─── Records to process ───
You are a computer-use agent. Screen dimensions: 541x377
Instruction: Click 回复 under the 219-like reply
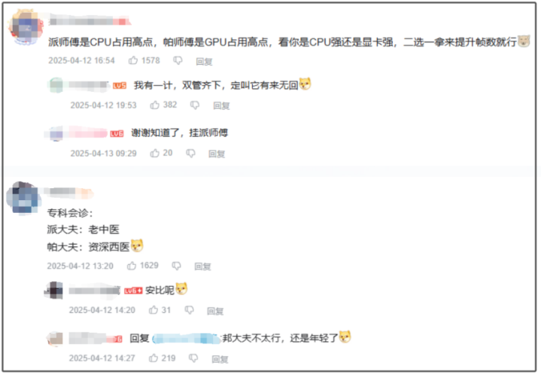pyautogui.click(x=220, y=360)
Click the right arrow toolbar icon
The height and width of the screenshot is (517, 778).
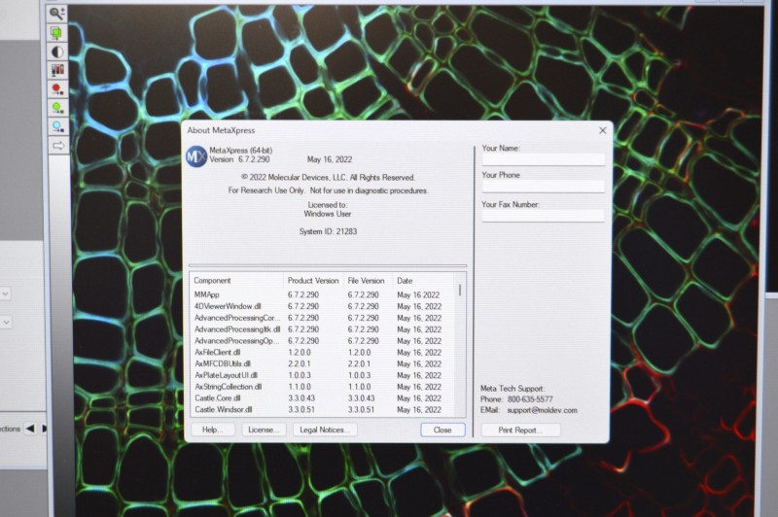pyautogui.click(x=57, y=145)
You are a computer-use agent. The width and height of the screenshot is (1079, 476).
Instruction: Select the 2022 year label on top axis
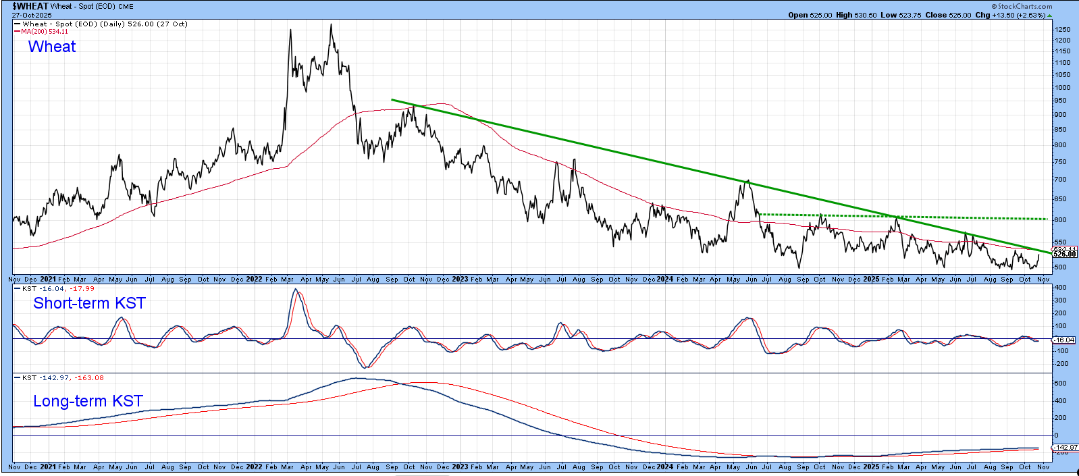pyautogui.click(x=254, y=279)
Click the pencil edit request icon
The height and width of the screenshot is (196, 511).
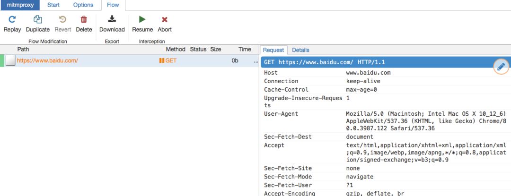click(501, 67)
───
## About this task:
Line by line, reproduce exactly the lines from the one containing "Instruction: Select the" through the final line of the material, both included, leaving every picture out.

## Problem solution:
Instruction: Select the 2022 year label on top axis
pyautogui.click(x=254, y=279)
Click the pencil edit request icon
The height and width of the screenshot is (196, 511).
click(501, 67)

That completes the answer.